### Supplied records

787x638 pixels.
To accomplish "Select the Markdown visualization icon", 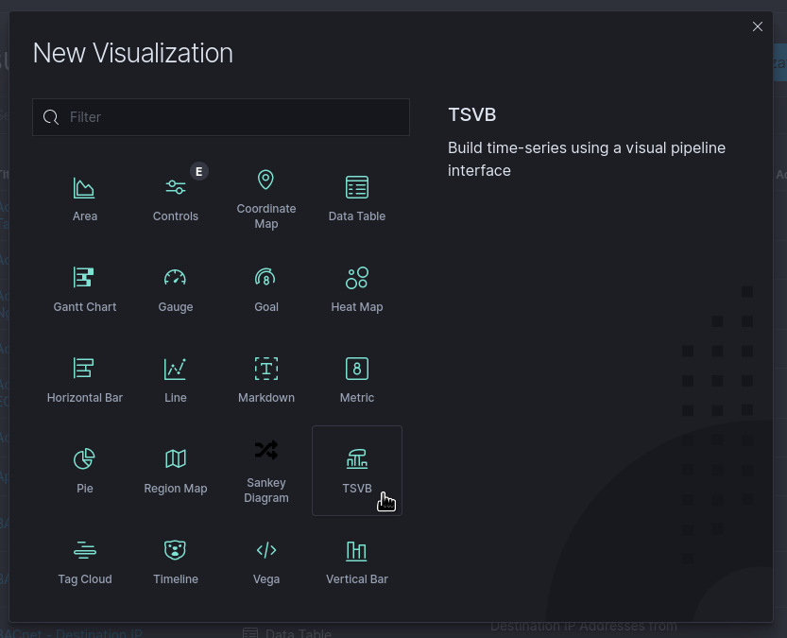I will 265,377.
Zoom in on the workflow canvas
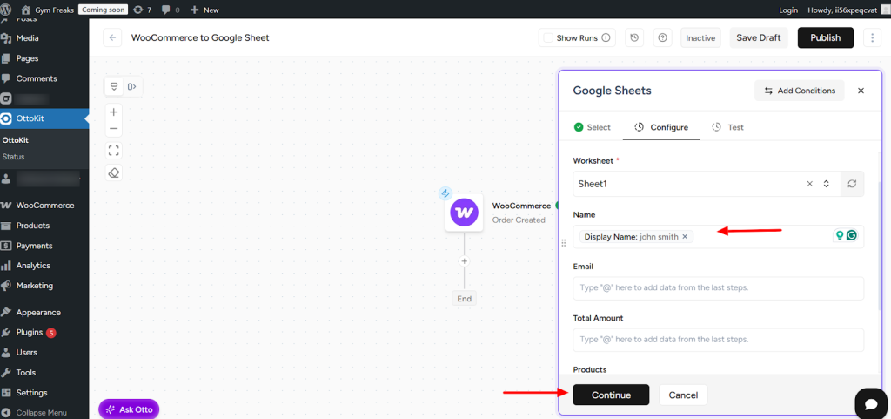The width and height of the screenshot is (891, 419). [113, 112]
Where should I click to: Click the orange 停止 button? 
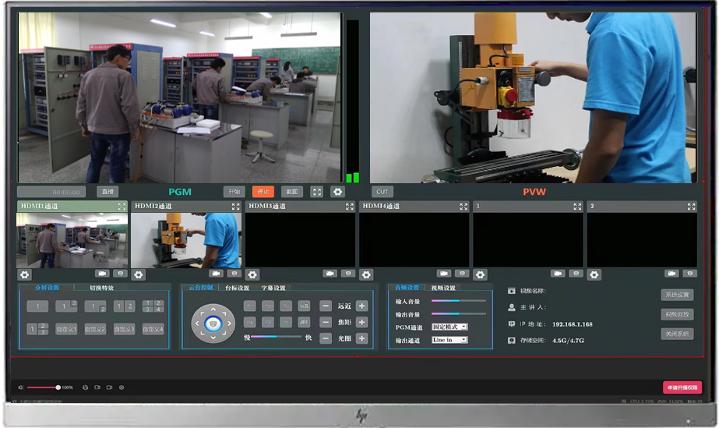pos(263,192)
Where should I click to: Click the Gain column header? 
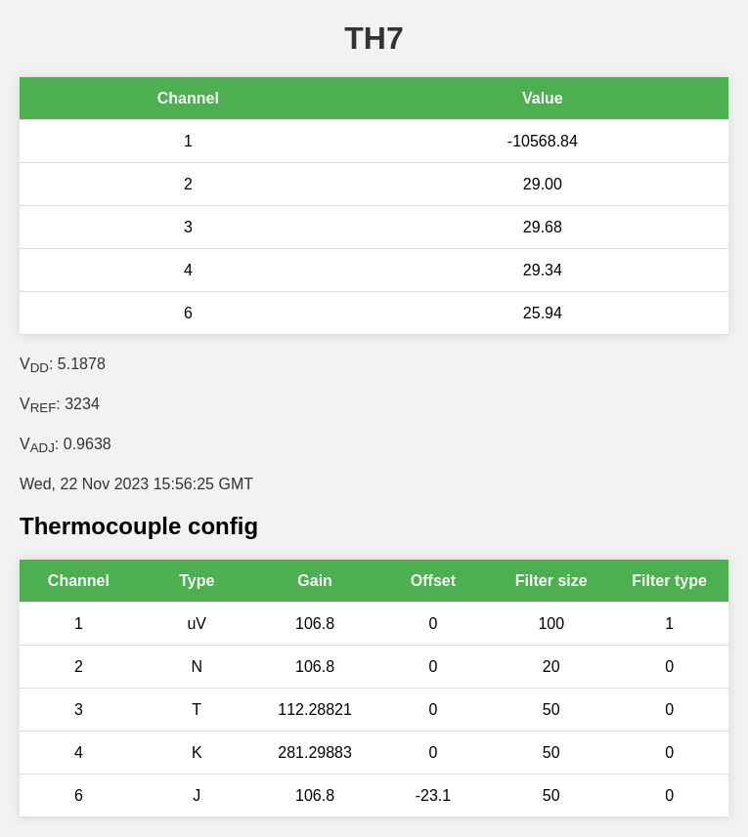(315, 581)
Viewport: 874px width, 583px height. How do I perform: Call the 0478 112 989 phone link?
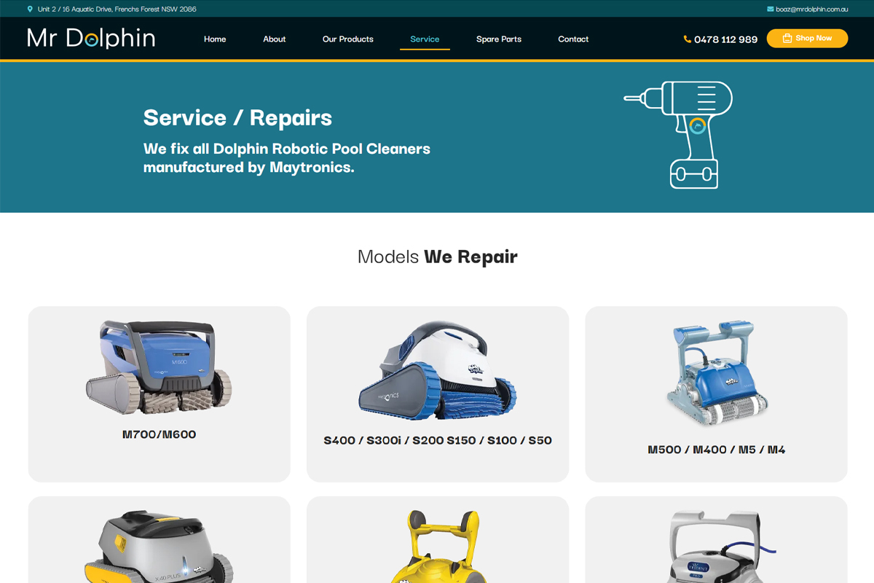(x=725, y=39)
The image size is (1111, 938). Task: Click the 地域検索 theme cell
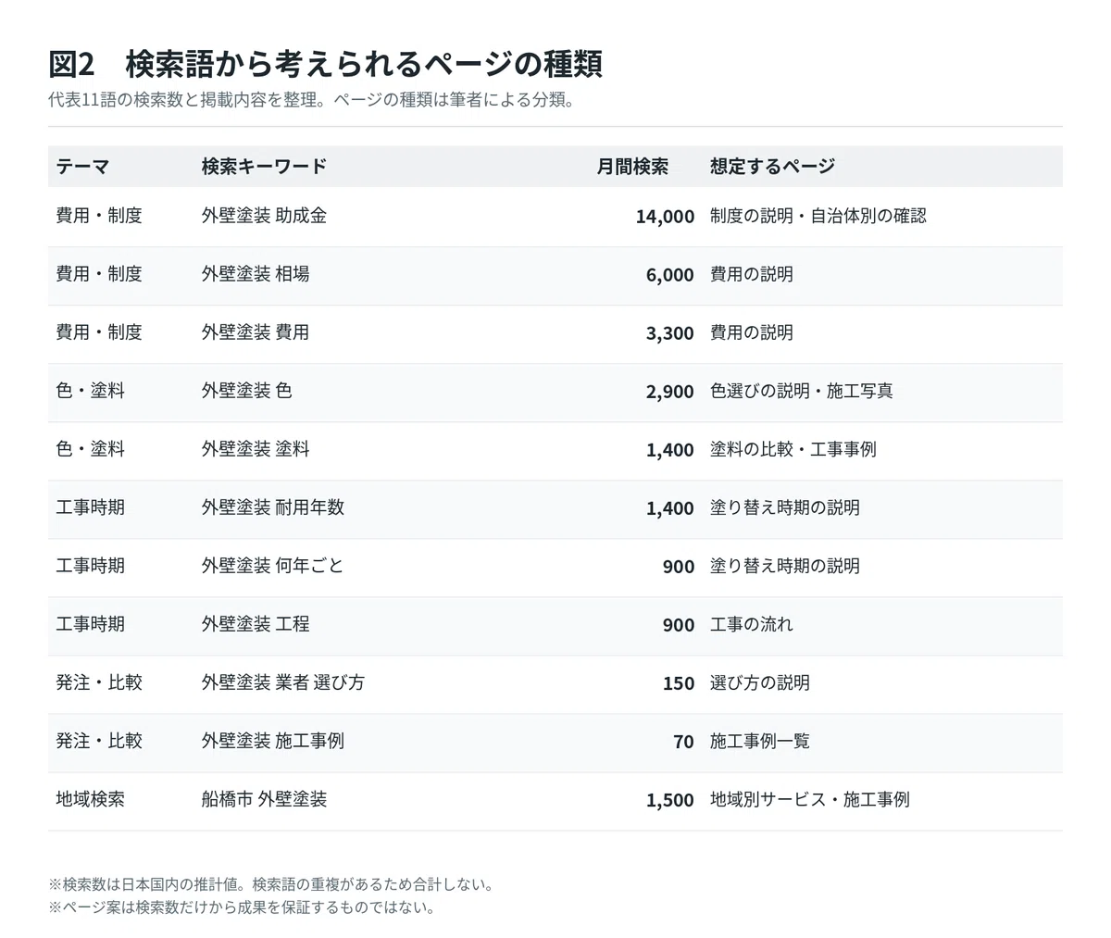pos(90,799)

######

§ **Required action**: Pictures excluded, return exactly the lines from the one with "Where should I click to: Click the Gain" through the final line of the entries above, both included.

§ **Answer to this exercise**:
Where should I click to: Click the Gain column header? 
(315, 581)
Viewport: 874px width, 583px height. How do I perform: Call the 0478 112 989 phone link?
(x=725, y=39)
The image size is (1111, 938). Task: Click the 地域検索 theme cell
pos(90,799)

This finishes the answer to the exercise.